My fisrt good buzz in a few years

Jun 12, 2008 01:12

 Yeah, so I'm having to strain to look at the keyboard and figure out which letter goes where, and it's talking me twice as long to type becuase of it.  But I really, really needed the little extra mind-numbing of a few bottles of coolers.  It's decently cheap, and it don't tale much.  And after not being able to sleep for shit last night and still having to work today, I figured I deserved it.

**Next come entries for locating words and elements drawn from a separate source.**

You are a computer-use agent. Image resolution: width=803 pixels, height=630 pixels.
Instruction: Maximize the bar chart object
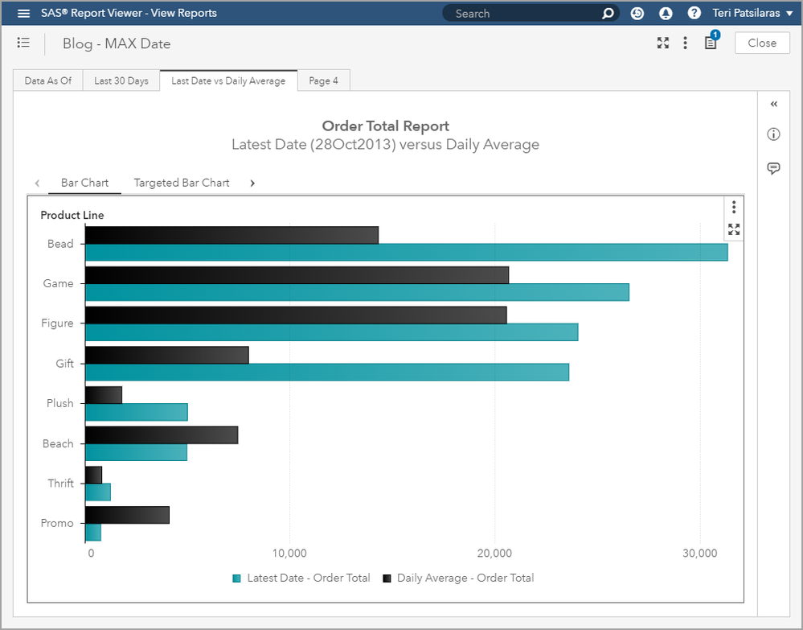click(x=733, y=229)
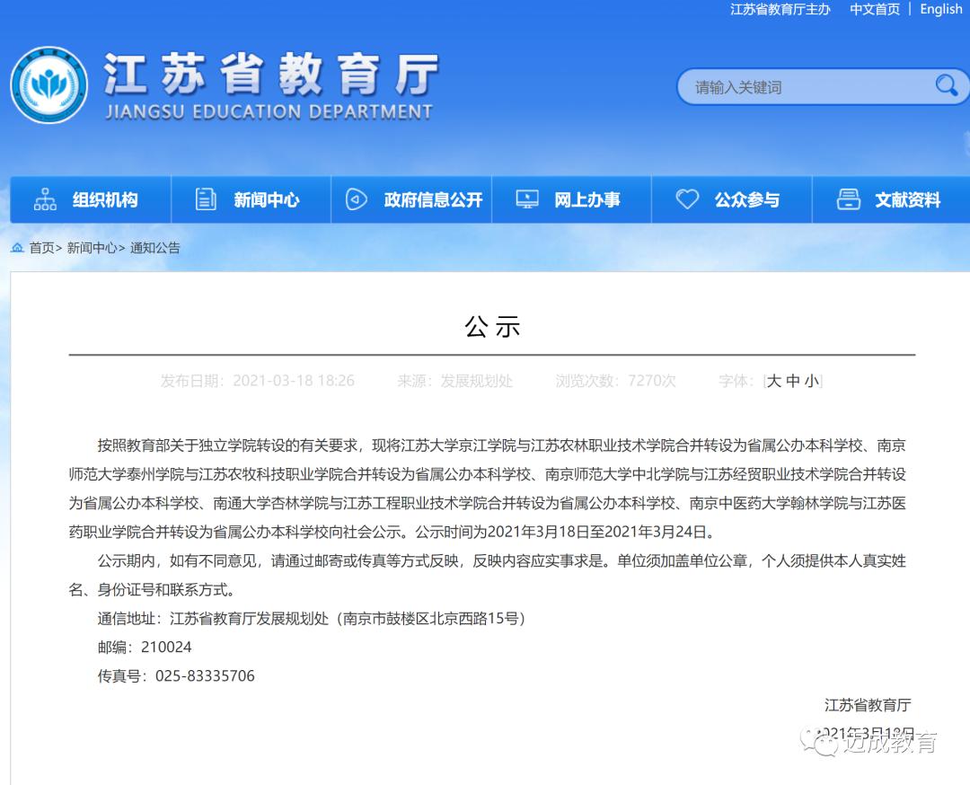
Task: Select the 政府信息公开 info disclosure icon
Action: click(x=356, y=199)
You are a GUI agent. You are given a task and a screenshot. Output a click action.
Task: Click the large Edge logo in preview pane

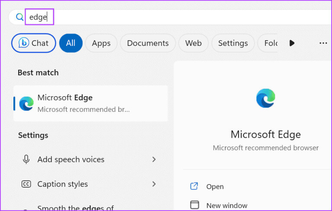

All of this os gonna sound a bit wacky, I'm sure.  Certainly not anbything of a sound and sober mind, the pensive thinker who's just lost a dear friend.  No.  That person was yesterday.  That person is slowly driftin away on the cool currents of Seagrrams 'Jamaican Me Happy' - very tasty by the way.  That person has met up with this person, who's bent easily in the chair and thinking happy happy memories of a plump and joyful cat that was as personable as an animal ever gets.  A cat who shared nearly every waking, homebound moment of minewithin some close proximity of me.  I mean, you always hear about how cats love their indepoendant and solitary lives.  Parrot's life was me, it seemed.  Always.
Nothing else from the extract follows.